Text and item location lines
::::::::::

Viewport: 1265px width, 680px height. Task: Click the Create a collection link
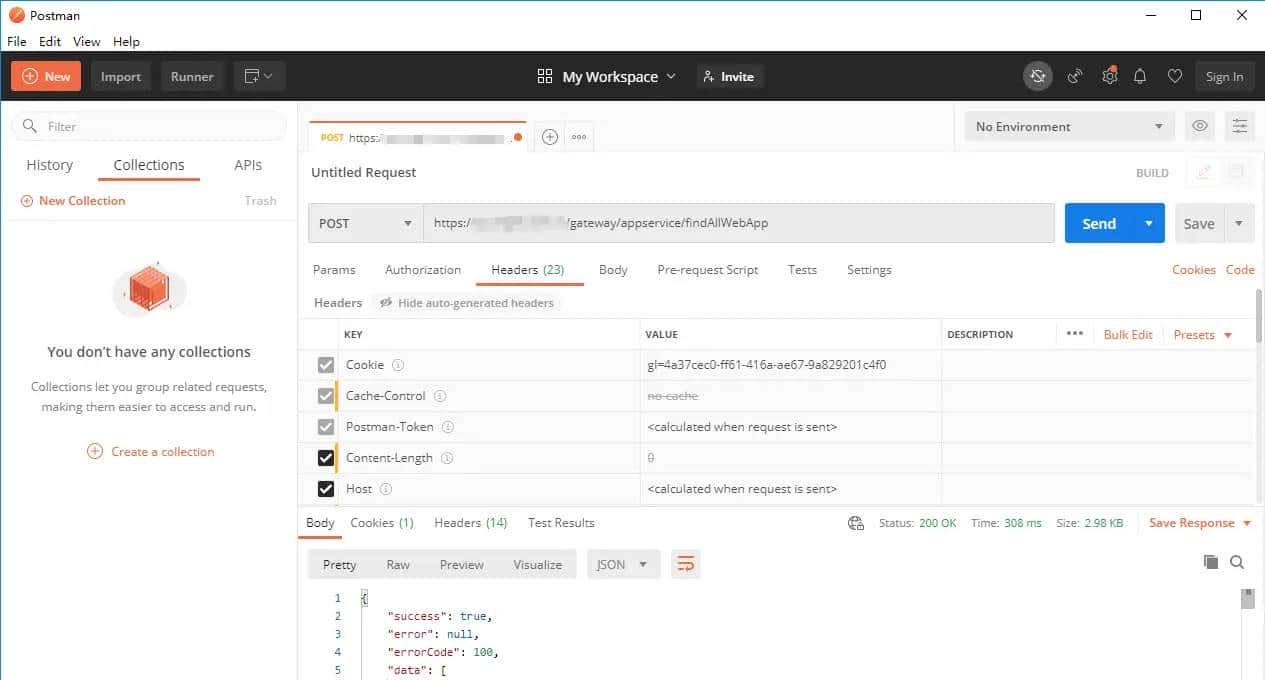(162, 451)
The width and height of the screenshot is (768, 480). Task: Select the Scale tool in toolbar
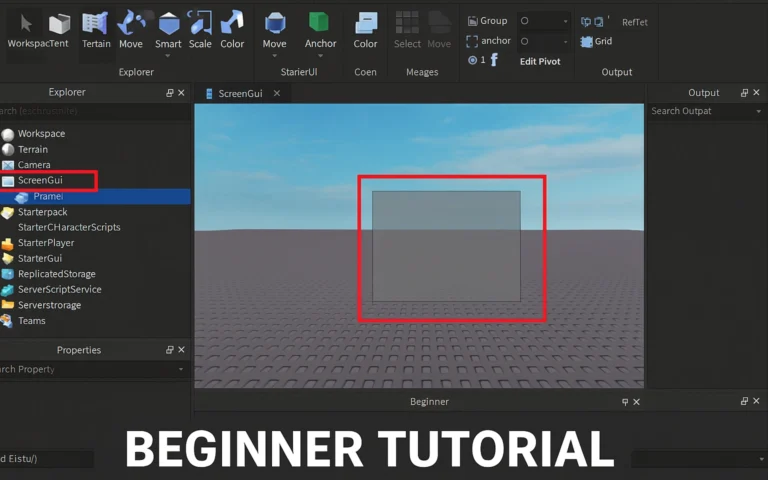(x=200, y=29)
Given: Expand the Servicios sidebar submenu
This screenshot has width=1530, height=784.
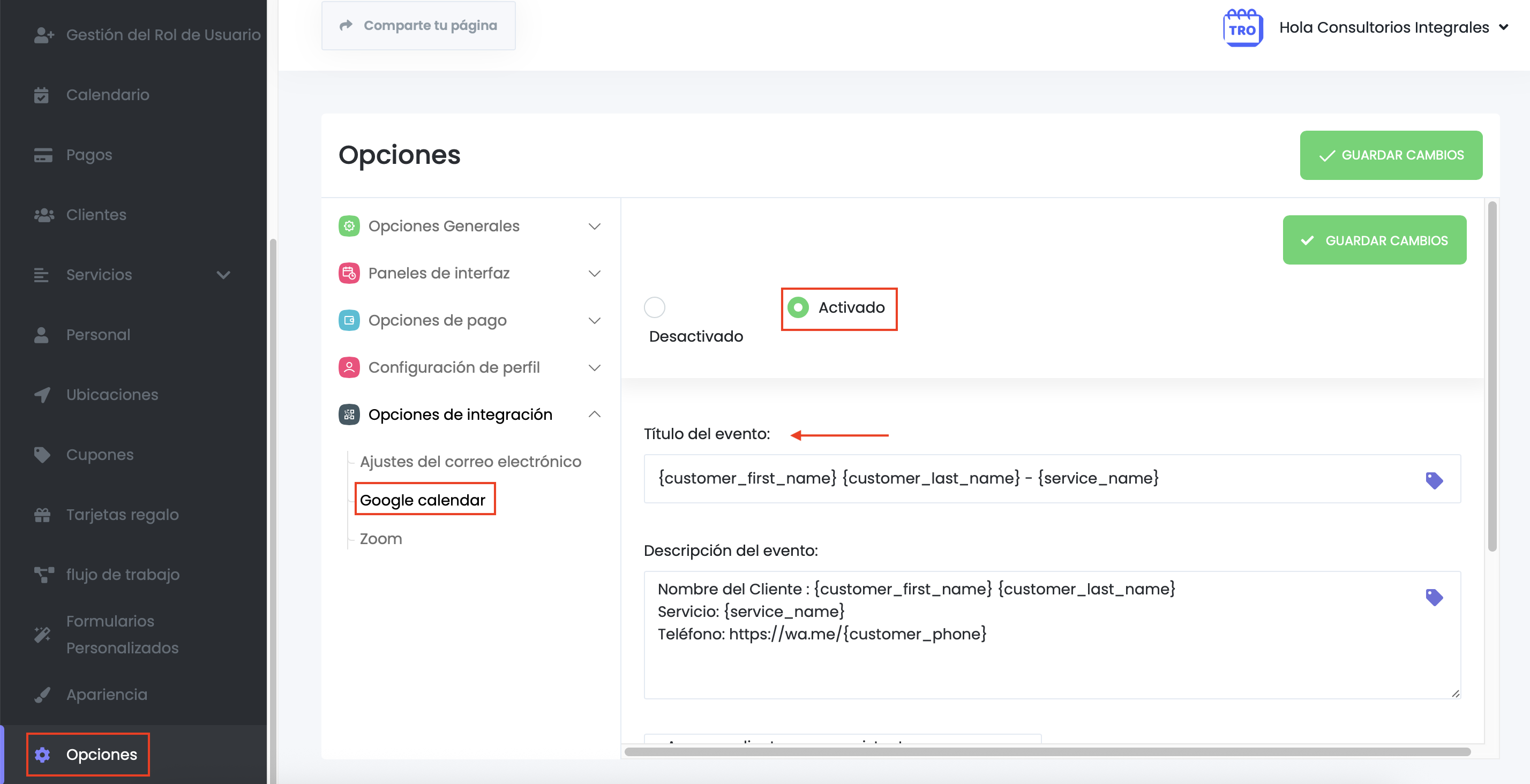Looking at the screenshot, I should coord(223,275).
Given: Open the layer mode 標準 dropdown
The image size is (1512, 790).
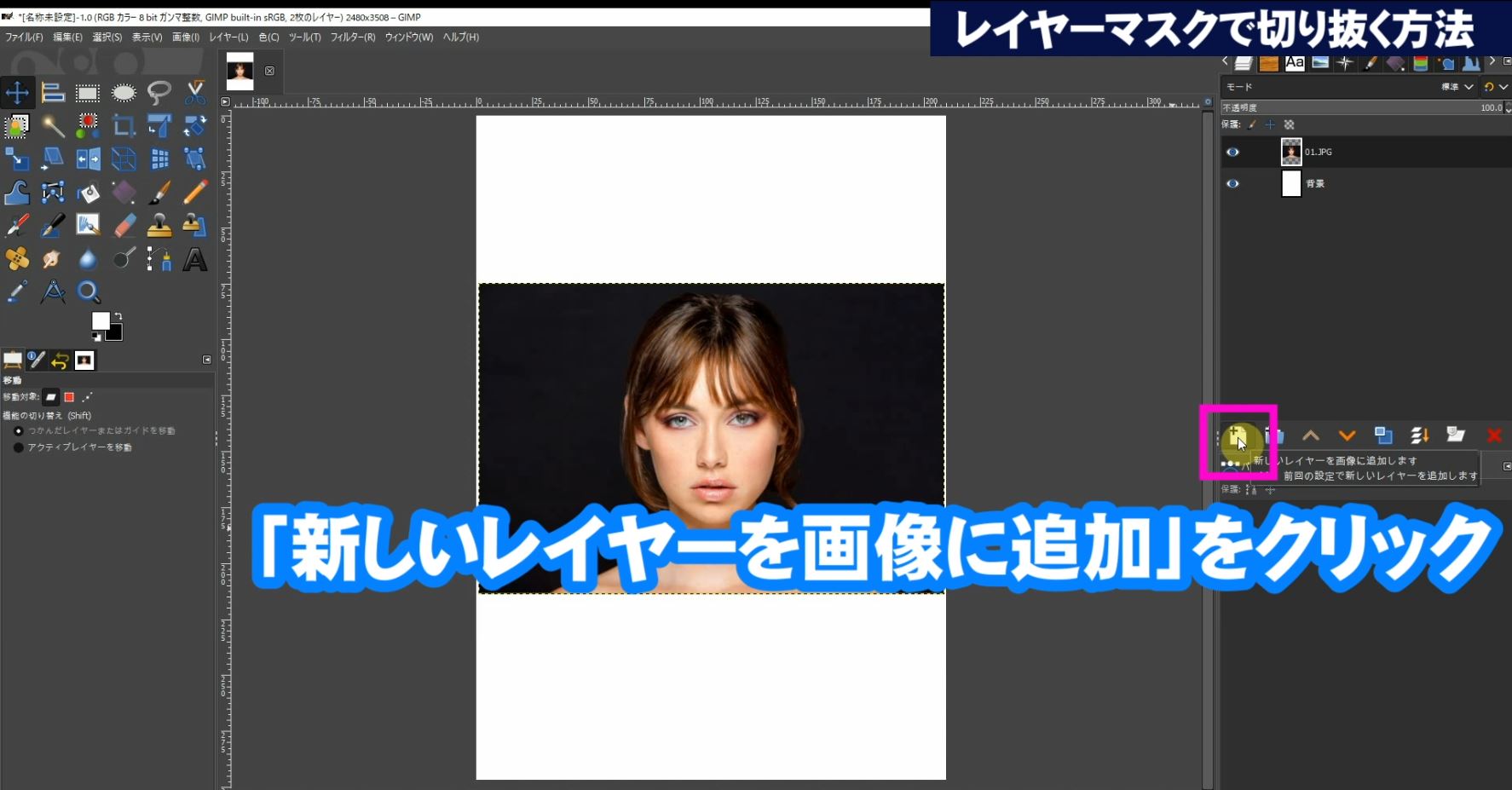Looking at the screenshot, I should click(x=1457, y=87).
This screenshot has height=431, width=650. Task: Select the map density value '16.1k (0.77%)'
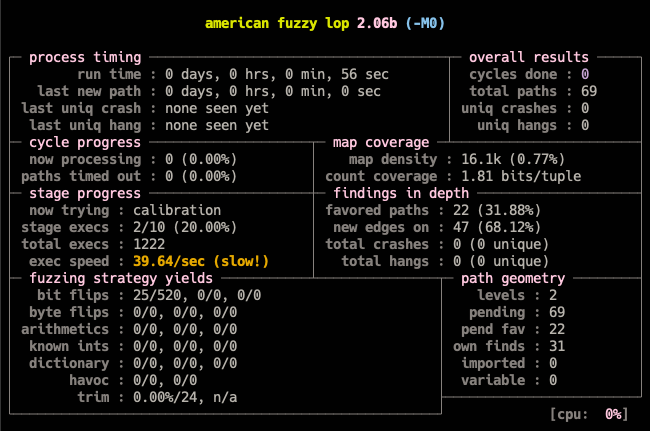click(517, 159)
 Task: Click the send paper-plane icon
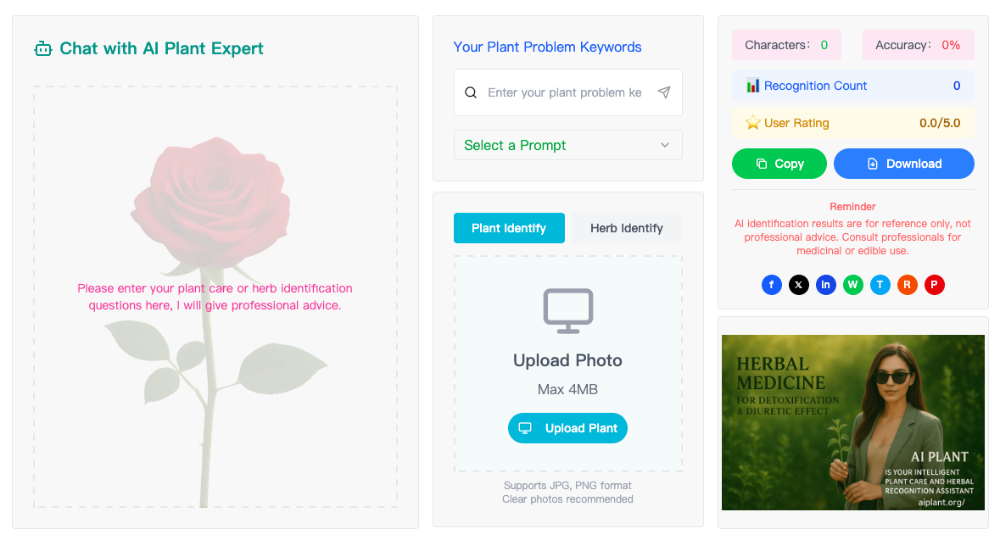[664, 92]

::::::::::

* **Brief**
Rewrite the lines from the line containing "This screenshot has height=431, width=650." through the last line, replacing "paper-plane" with "paper airplane" and keeping everything else unchanged. Omit the pictures from your answer.

* **Completed task**
This screenshot has height=431, width=650. Task: Select the map density value '16.1k (0.77%)'
click(517, 159)
 Task: Click the send paper airplane icon
[664, 92]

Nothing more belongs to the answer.